Similarly, the Department of Energy reversed its pause on LNG export approvals, ending regulatory uncertainty that threatened the U.S.’ ability to deliver natural gas to global allies. In doing so, DOE reaffirmed that regulatory clarity and operational feasibility are key to unleashing American energy dominance.

These actions come at a time when Texas operators are proving that emissions reductions can be achieved without overly burdensome mandates. Many operators across the Permian Basin have voluntarily eliminated routine flaring and are investing in advanced leak detection systems. For example, ExxonMobil remains focused on mitigating nearly all methane emissions by 2030, despite regulatory shifts—and recently announced that they have reduced methane emissions intensity in their Permian Basin operations by more than 60% since 2016.

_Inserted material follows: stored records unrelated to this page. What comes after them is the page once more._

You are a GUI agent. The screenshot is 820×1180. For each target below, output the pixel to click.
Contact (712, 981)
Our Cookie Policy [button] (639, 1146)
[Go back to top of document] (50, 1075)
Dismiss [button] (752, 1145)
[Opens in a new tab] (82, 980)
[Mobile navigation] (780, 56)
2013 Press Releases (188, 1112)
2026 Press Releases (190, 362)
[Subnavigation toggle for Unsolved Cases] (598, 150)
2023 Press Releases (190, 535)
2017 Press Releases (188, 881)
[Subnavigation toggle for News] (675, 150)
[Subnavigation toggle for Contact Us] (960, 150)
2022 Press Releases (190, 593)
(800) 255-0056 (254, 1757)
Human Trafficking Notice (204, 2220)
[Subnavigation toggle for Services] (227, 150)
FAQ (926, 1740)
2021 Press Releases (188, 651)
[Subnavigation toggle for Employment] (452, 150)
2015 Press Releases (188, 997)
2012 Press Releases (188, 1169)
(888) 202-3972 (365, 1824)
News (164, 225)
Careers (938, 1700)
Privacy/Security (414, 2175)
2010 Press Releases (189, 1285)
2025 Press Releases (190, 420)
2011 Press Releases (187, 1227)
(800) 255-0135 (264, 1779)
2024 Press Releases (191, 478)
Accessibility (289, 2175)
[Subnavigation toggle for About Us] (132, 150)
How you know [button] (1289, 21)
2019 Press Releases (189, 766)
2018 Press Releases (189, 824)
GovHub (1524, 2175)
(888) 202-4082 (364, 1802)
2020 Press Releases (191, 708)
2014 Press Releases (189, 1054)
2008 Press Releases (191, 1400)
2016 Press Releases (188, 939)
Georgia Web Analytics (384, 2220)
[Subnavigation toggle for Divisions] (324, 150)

This progress underscores the need for U.S. energy policy to balance environmental stewardship with operational reality. Rigid or duplicative regulations can stall investments in efficiency upgrades and create bottlenecks in the permitting process. In contrast, smart, collaborative policies allow producers to deploy the latest technologies and scale low-emissions solutions across their operations.

Organizations like the Independent Petroleum Association of America (IPAA) and the American Petroleum Institute (API) have provided recommendations on how rules like OOOO b/c could be improved to better reflect field conditions and reduce administrative burdens, without compromising environmental goals. These industry insights should be strongly considered during the ongoing reconsideration process.

Texans for Natural Gas has consistently highlighted that the oil and natural gas sector’s emissions progress should be measured by outcomes, not just rulebooks. Thanks to continued investment in emissions mitigation, Texas remains a global leader in both energy production and environmental stewardship. With federal regulators now reconsidering outdated approaches, there’s a renewed opportunity to modernize policy and build on that success.

By recognizing what’s working, and removing what isn’t, Washington can support a regulatory environment that promotes energy security, environmental responsibility, and economic growth. Texas producers stand ready to lead that charge.